An American depositary share (ADS) is a U.S. dollar-denominated equity share of a foreign-based company available for purchase on an American stock exchange. American Depositary Shares (ADSs) are issued by depository banks in the U.S. under agreement with the issuing foreign company. The entire issuance is called an American Depositary Receipt (ADR), and the individual shares are referred to as ADSs.
Understanding American Depositary Shares (ADS)
Depending on the level of compliance with U.S. securities regulations the foreign company wishes to follow, companies may either list its shares over-the-counter (OTC) with low reporting requirements or on a major exchange like The New York Stock Exchange (NYSE) or The NASDAQ Stock Market (Nasdaq). Listings on the latter exchanges generally require the same level of reporting as domestic companies and also require adherence to Generally Accepted Accounting Principles (GAAP) rules.
- American Depositary Shares (ADS) refers to individual shares offered by foreign companies on a US exchange.
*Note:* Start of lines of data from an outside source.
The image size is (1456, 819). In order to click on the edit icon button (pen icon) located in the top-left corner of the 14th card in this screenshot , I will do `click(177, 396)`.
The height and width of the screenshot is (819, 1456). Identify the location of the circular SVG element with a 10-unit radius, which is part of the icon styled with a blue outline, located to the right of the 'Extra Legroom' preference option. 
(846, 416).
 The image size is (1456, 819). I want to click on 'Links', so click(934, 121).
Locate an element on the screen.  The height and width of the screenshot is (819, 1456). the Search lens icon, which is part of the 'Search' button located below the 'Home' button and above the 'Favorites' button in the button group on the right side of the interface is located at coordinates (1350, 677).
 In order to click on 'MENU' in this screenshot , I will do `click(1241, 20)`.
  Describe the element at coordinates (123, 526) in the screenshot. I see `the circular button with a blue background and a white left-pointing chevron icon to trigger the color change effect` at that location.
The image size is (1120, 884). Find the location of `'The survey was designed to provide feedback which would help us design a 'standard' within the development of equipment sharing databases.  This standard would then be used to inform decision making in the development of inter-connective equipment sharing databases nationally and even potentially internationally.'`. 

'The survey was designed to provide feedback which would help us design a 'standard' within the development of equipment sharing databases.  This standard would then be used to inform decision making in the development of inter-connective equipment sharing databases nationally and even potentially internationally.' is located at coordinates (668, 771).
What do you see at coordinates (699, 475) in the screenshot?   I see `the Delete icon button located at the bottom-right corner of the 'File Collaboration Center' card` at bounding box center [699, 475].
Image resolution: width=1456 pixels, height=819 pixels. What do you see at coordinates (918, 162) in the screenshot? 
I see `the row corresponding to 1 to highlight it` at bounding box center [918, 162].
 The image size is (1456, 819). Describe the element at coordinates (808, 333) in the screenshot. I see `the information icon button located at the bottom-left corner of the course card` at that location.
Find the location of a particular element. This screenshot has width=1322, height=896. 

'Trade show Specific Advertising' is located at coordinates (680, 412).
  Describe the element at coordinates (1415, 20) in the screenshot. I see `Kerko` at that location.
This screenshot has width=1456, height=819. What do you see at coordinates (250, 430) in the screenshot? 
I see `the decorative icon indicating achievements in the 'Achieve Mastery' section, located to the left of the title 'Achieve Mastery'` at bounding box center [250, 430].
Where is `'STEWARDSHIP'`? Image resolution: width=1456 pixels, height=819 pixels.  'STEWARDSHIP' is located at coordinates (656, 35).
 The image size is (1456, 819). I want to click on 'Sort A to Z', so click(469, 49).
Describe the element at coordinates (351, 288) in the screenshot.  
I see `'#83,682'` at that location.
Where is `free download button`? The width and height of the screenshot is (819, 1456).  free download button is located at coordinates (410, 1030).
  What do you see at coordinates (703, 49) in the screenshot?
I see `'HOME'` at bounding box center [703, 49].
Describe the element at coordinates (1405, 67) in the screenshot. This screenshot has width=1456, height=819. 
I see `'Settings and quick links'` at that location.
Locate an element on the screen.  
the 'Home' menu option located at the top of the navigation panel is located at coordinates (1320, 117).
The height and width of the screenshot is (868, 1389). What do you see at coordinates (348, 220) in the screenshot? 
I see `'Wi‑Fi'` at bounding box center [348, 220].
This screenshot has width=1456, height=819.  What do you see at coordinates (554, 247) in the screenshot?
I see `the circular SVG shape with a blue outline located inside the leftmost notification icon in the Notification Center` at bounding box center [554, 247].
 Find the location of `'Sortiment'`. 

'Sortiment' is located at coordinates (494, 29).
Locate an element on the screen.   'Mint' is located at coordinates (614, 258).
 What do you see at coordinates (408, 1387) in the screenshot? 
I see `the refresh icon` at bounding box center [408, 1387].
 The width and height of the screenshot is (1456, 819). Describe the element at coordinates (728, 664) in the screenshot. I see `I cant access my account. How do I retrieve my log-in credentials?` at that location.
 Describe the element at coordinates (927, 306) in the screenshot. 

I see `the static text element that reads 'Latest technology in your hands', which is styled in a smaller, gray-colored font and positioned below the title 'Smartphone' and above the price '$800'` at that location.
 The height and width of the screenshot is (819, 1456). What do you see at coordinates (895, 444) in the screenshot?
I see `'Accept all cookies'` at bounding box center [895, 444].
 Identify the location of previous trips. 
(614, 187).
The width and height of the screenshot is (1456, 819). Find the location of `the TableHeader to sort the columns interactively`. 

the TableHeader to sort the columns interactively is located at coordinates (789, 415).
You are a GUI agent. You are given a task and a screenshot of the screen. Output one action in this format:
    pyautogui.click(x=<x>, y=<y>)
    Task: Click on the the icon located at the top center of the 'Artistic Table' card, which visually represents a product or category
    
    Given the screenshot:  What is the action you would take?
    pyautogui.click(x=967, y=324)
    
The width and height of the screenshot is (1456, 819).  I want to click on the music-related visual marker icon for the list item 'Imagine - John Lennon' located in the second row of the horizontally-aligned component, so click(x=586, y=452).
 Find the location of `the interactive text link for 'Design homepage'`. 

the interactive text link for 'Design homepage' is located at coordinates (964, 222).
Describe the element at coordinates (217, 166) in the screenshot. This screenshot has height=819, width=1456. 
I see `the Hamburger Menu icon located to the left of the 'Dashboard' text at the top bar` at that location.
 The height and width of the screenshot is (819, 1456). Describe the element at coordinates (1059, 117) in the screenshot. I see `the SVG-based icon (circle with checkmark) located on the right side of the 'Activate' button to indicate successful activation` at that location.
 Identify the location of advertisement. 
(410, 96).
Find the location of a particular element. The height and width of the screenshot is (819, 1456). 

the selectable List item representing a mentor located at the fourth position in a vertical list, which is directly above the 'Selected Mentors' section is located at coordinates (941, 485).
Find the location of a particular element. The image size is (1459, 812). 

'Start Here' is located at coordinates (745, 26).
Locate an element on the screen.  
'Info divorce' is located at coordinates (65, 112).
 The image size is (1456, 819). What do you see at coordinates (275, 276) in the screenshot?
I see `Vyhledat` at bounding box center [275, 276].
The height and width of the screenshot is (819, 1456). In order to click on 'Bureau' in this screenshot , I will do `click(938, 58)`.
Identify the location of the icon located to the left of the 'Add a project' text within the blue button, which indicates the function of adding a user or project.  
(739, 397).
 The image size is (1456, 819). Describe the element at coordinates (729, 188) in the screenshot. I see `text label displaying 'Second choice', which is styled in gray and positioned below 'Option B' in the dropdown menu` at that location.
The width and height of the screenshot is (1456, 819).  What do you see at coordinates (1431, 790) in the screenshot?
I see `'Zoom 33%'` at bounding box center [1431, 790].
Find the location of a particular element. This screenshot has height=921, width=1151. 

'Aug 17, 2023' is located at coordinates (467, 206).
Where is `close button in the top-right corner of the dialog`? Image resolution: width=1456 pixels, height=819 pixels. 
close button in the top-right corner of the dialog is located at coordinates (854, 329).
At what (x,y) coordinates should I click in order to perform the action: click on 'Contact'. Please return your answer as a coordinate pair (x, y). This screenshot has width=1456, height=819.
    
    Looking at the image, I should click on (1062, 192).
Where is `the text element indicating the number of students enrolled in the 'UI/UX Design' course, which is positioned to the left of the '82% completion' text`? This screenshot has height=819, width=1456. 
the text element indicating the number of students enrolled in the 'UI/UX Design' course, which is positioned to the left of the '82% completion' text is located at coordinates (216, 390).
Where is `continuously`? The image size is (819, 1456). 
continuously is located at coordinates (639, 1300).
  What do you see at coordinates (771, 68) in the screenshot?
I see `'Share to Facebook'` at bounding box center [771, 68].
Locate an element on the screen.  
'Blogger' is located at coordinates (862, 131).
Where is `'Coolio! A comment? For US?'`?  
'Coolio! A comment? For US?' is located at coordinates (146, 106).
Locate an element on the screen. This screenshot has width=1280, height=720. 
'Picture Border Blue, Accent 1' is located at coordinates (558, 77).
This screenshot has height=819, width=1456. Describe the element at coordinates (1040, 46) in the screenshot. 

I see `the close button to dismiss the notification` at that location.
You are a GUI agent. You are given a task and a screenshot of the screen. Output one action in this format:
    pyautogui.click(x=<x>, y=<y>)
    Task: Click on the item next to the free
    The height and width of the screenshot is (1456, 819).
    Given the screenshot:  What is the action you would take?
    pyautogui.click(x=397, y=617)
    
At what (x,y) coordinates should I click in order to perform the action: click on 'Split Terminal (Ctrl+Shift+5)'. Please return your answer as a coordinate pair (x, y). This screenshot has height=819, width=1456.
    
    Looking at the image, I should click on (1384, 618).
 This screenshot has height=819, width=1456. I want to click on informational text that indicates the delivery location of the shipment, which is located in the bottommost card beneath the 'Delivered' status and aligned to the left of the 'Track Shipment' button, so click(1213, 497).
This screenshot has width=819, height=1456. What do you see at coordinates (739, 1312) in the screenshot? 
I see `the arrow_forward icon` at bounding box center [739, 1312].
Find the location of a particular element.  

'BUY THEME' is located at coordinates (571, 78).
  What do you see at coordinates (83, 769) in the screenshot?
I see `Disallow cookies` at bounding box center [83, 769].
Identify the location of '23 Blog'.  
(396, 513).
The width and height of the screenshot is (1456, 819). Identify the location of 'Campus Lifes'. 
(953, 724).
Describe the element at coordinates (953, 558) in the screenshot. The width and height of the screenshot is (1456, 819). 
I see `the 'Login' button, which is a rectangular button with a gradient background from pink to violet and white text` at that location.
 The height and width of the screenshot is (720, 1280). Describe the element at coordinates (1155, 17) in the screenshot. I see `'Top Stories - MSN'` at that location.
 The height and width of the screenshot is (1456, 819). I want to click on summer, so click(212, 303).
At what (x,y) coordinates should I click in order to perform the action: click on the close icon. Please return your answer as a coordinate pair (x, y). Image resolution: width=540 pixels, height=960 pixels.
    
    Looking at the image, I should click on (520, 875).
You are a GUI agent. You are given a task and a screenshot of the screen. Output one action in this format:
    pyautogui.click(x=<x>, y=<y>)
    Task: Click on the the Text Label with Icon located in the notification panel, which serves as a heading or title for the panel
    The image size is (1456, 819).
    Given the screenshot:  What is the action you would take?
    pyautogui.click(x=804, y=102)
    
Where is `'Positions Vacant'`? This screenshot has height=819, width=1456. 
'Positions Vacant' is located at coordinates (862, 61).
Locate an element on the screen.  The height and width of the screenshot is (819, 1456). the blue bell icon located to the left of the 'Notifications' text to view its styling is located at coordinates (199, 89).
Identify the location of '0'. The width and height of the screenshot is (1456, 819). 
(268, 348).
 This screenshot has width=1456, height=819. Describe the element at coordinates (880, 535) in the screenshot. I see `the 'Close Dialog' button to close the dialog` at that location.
- Benefits of ADS for the companies include access to a wider investor base and the world's most sophisticated financial marketplace.
- The main drawback of ADS for investors is that there is a currency risk in holding them and any income payments must be converted into US dollars.
Benefits of ADSs
Foreign companies that choose to offer shares on U.S. exchanges gain the advantage of a wider investor base, which can also lower costs of future capital. For U.S. investors, ADSs offer the opportunity to invest in foreign companies without dealing with currency conversions and other cross-border administrative hoops.
Downside of ADSs
Even though ADSs represent real claims to foreign shares and can be converted if an investor wished to do so, there is currency risk involved in holding them. Fluctuations in the currency exchange rate between the USD and the foreign currency will affect the price of shares as well as any income payments, which must be converted into U.S. dollars. Tax treatment of dividends from ADSs is also different. Most countries apply a withholding amount on dividends issued for ADRs. This withholding amount can vary between jurisdictions. For example, Chile and Switzerland withhold 35% witholding tax while France can withhold as much as 75% of the tax on dividends, in case on non-cooperative countries within the EU. The withholding tax is in addition to the dividend tax already levied by US authorities. The dividend tax can be avoided by ADR investors by filling out Form 1116 for foreign tax credit.
Real World Examples of ADSs
ADSs often represent more than one share of common stock. Further, these ADSs can gap up, or increase in price when no trading occurs. This is because trading may occur in the company's domestic country when trading hours are over in the United States, and if the stock trades well in the foreign markets, its SDS equivalent often opens in the U.S. with a sharp jump.
For example, Woori Bank, a bank headquartered in South Korea, is a subsidiary of Woori Financial Group and has ADSs that are traded in the United States. The bank has an ADS that is equal to three shares of common stock, and it gapped up in price by $0.03 on July 20, 2016. Technical analysis of the bank's ADS shows that two-thirds of the time its stock performance continues to increase after the gap up.
Using another example, China Online Education Group, a provider of online English language education services in China, has ADS that represents 15 class A ordinary shares. The company issued 2,400,000 ADS on the NYSE in its public offering on June 10, 2016.